Changes to look and feel for in the breast and chest area include:
- change in shape or size
- change in skin texture such as puckering or dimpling
- constant pain in your breast/chest area or armpit
- lump or thickening that feels different (with your treated breast this could be on or away from the scar line)
- redness or a rash around the nipple and/or on the skin
- liquid (discharge) that comes from the nipple without squeezing it
- your nipple has become inverted (pulled in) or looks different, for example changed its position or shape
- swelling in the upper arm
- swelling on your chest, in your armpit or around your collarbone.
Secondary breast cancer
Treatment for primary breast cancer aims to prevent the cancer coming back or spreading, but some people will develop secondary breast cancer. This is when breast cancer cells spread from the first (primary) cancer in the breast to other parts of the body. When breast cancer spreads, for example to the bones, it is called secondary breast cancer in the bones. The cells in the bones are breast cancer cells.
Symptoms of secondary breast cancer
It’s difficult to list all the symptoms of secondary breast cancer but it’s important to report any symptoms you have that are new and persistent and have no obvious cause to your doctor or breast care nurse.
Many symptoms of secondary breast cancer may be the same as those of other conditions. For example, aches and pains in the bones may be due to ageing, arthritis or treatment side effects. Breathlessness and coughs can be symptoms of a cold or flu-type illness. If you have any persistent or unexplained symptoms, the best thing to do is to talk to your doctor or breast care nurse.
Symptoms you may want to report include:
- pain in your bones (for example in the back, hips or ribs) that doesn’t improve with pain relief or lasts for more than one to two weeks and is often worse at night
- unexplained weight loss and a loss of appetite
- a constant feeling of nausea (feeling sick)

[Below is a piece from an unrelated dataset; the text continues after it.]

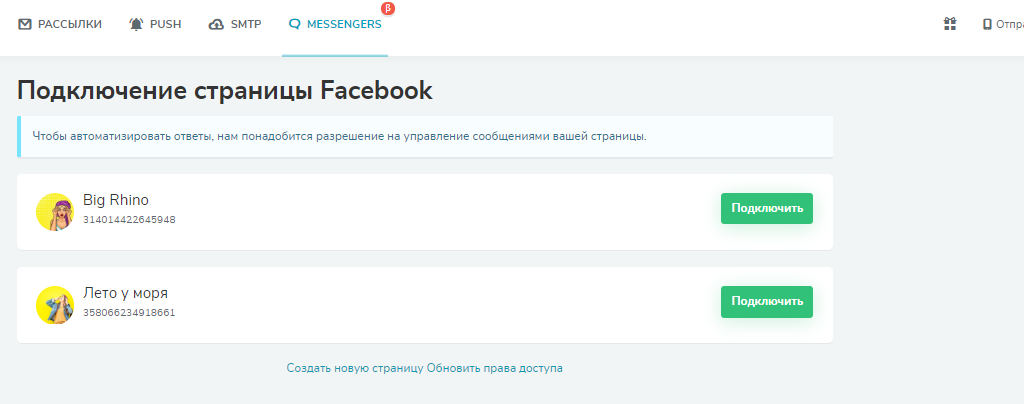Click the page ID 358066234918661
Viewport: 1024px width, 404px height.
(129, 312)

- discomfort or swelling under the ribs or across the upper abdomen
- feeling constantly tired
- a dry cough or a feeling of breathlessness
- severe or ongoing headaches
- altered vision or speech.
Some of these symptoms, such as tiredness and loss of appetite, can be normal side effects that many people experience after cancer treatment. But if symptoms don’t improve, your specialist team may decide to investigate the many possible causes.
Coping with worries about recurrence
Nearly everyone who has been treated for cancer worries about it coming back. At first, every ache or pain can frighten you. But, as time passes, you may come to accept minor symptoms for what they are in most cases – warning signs of a cold or flu or the result of over-exerting yourself.
Some events may be particularly stressful – the days or weeks leading up to your check-ups, the discovery that a friend or relative has been diagnosed with cancer or the news that someone you met while having treatment is ill again or has died.
We all cope with such anxieties in our own way and there are no easy answers. But keeping quiet about them and not wanting to bother anyone is probably not the best approach.
Just as talking about your diagnosis and treatment may have helped you through the early days, talking about your fears relating to recurrence may help you later on.
Breast Cancer Care’s Forum lets you share your worries with other people in a similar situation to you.
You can also read our tips on coping with anxiety.
Follow-up after treatment
Several years ago people were followed up indefinitely after breast cancer treatment. However, research has shown this is not effective in finding recurrence or a new primary breast cancer.
How you’re followed up will depend on your individual needs and on the arrangements at the hospital where you've been treated.
Find out more about follow-up after treatment.
You should be given a name and contact number to ring (usually your breast care nurse) in case you have concerns or symptoms that could mean you need to be seen sooner. You can also contact your GP (local doctor).